Microporous carbon foams with high surface areas were obtained by steam activation of foams synthesized from modified pitches by a low pressure foaming process. The choice of the chemical modification of the pitch precursor must be done carefully as it strongly modifies the chemical composition, morphology, structure and reactivity of the resulting carbon foam. [Display omitted] ► Carbon foams from chemically modified pitches are obtained at low pressure. ► The composition of the modified pitch strongly affects the structural features of the foams. ► Sulfuric acid rendered dense and structurally organized foams. ► Narrow microporosity was created during the foaming of nitric acid modified pitches. ► Microporous carbon foams with high surface area were obtained by steam activation.

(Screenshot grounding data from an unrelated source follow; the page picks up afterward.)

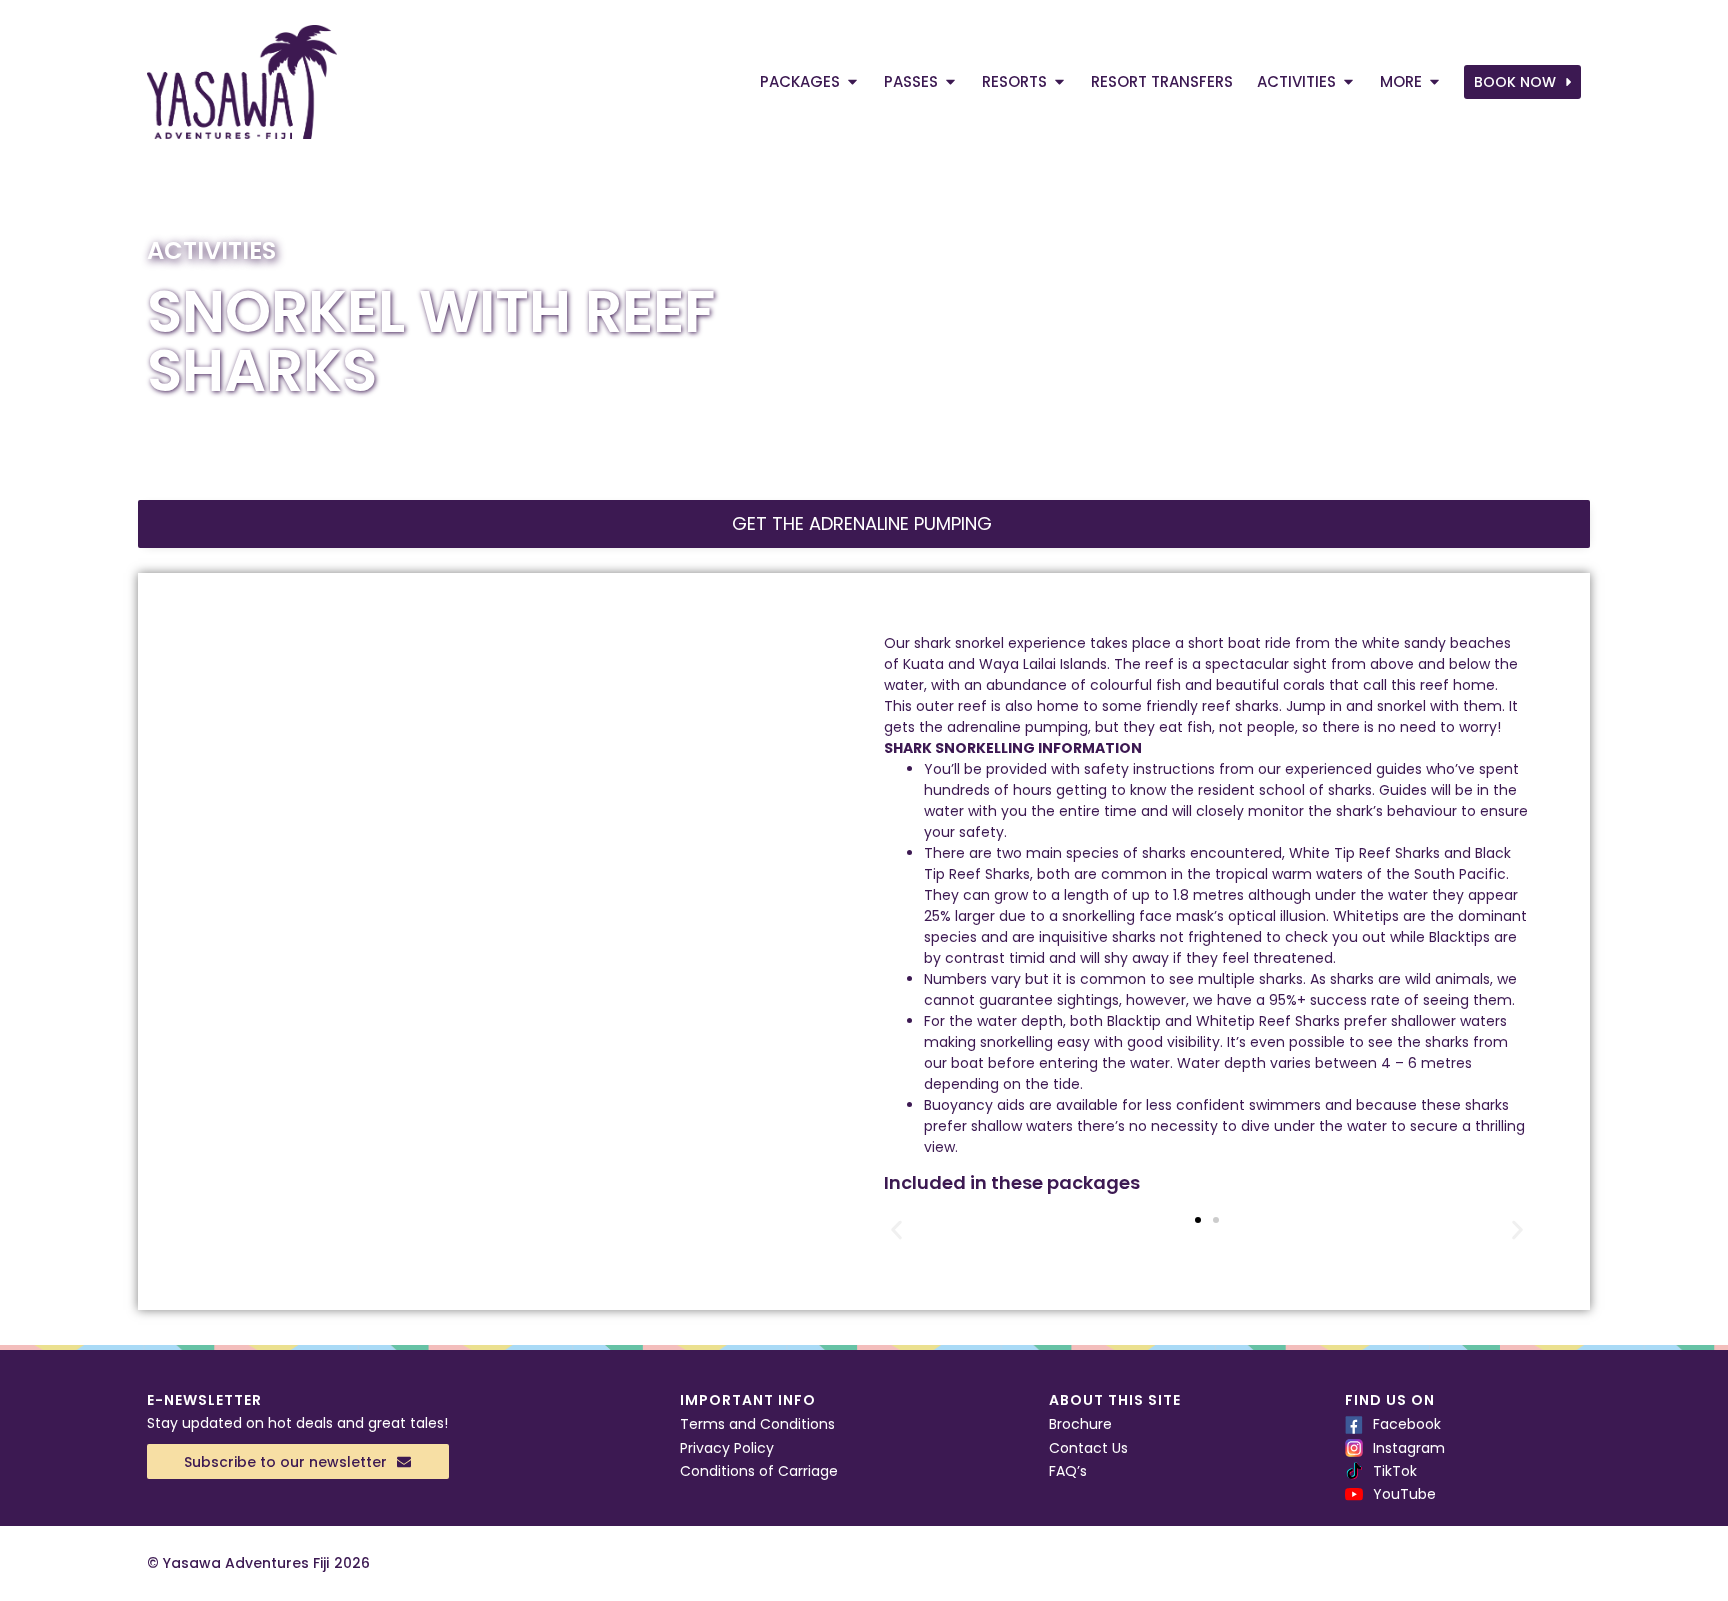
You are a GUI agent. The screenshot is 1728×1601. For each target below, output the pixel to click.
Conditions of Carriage (759, 1471)
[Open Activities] (1348, 82)
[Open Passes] (950, 82)
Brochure (1080, 1424)
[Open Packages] (852, 82)
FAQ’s (1068, 1471)
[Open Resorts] (1059, 82)
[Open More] (1434, 82)
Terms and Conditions (757, 1424)
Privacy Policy (727, 1448)
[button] (896, 1230)
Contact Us (1088, 1448)
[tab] (864, 524)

The steam activation of carbon foams obtained after thermo-oxidation treatment of coal tar pitch using inorganic acids (H2SO4 and HNO3), and subsequent low pressure foaming process without stabilization step, was investigated. The characterization of the activated carbon foams showed a strong dependence of the final structure of these materials from the chemical composition of the pitch precursor. This was related to the conditions of thermo-oxidation pre-treatment with inorganic acids, used to modify the composition of the initial pitch. In both cases carbon foams with uniform open cell structures were obtained, although they showed very different properties. When nitric acid was used in the initial thermo-oxidative treatment, the steam activation process of the carbon foam proceeded to a larger extent; the porosity parameters of this sample are twice higher than those obtained when using sulfuric acid. This was attributed to the catalytic effect of H2SO4 during the foaming step, which leads to the formation of dense carbon foams with highly ordered structure as inferred from XRD. At converse, densification of the carbon foam did not occur when using nitric acid in the initial thermo-oxidative treatment; the resulting material displayed labile surface groups decomposing at moderate temperatures, as well as an incipient microporosity, which further increased during the steam activation.